Friday, August 13, 2021

2021 Game One-Fourteen: Angels 6, Blue Jays 3

 

baseball is pretty fun these days!

Well, he got us: Shohei Ohtani led off the bottom of the first with a double, allowed two runs on just three hits in six innings pitched, and although he was later struck out by league-leading name-haver Kirby Snead, the night was very much Shohei's. It is strange that there were stories that framed this series as a "showdown" between the two contenders for AL MVP -- I totally get that people whose terrible job it is to file stories about baseball every day have to come up with some kind of hook, and I sympathize, but also come on: it has been clear as can be for several months now that, barring an injury that keeps him out for pretty much the rest of the season, there is no case to be made against Shohei Ohtani for MVP. If I think about all of the AL MVP's from my lifetime -- and I will remind you that I am very old -- there isn't a single one I could vote for (were I so asked) ahead of 2021 Shohei Ohtani (over in the NL, I grant that there are some Barry Bonds years you'd sure have to think about). That Vladimir Guerrero Jr. has been the next best guy is fairly clear (although bWAR still has Semien ahead of him for the year!), but there's just an enormous gulf that separates what Vladdy is doing (having a truly great year at the plate as a charismatic twenty-two year old who seems like he could not be more ready to be one of the real stars of baseball for a good long time) from what Shohei Ohtani is doing (all the first-time-in-a-century stuff to which we are becoming accustomed, all of a sudden). I say this, of course, as a clear Guerrero partisan, and this is a partisanship that of course extends back in time to encompass his father, a player I found so wonderful to watch that it always made me a little sad to behold him (try and figure that one out without recourse to the lyrical Romantics! go ahead, try!). But it's Ohtani. It's for sure Ohtani.

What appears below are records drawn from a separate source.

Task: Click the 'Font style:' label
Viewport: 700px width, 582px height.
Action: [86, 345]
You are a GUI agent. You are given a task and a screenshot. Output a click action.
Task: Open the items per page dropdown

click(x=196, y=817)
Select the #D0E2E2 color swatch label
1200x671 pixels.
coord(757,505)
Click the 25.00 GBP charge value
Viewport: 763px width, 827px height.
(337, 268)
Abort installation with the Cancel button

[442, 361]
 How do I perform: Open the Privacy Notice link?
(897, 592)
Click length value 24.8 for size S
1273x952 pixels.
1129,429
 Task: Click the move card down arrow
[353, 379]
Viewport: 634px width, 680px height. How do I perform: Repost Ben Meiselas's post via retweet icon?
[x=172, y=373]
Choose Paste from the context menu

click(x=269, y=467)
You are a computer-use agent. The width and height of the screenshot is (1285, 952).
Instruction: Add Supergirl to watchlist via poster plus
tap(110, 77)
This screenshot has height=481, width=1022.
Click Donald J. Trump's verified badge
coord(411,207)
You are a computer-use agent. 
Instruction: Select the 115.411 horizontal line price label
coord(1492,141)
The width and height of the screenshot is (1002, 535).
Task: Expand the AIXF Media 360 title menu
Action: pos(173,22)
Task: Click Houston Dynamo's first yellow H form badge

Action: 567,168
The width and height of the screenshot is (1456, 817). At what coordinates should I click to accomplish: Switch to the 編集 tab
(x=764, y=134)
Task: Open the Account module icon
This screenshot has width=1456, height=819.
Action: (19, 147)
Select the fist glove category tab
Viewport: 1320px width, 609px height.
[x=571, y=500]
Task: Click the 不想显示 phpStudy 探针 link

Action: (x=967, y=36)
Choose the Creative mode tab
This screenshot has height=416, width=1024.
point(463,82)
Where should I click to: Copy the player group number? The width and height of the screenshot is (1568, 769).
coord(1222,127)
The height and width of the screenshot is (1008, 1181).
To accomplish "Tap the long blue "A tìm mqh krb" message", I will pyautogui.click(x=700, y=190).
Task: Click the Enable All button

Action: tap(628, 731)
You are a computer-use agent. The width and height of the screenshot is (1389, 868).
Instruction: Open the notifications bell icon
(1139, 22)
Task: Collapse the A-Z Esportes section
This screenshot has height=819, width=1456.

A shame Jorge Berrios had a bit of a rough start but the split in Anaheim will do just fine, really, as most of the teams we needed to lose lost last night. There was a brief window between the moment Tim Anderson walked the Yankees off and the final out against the Angels wherein the Blue Jays had moved into third place in the AL east, .001 ahead of New York in the standings. It was real; I saw it. 

On to Seattle! The Mariners are our expansion cousins! And I have always thought them neat, in no small part, I guess, because of how Ken Griffey Jr. started playing there when I was ten (he stood out).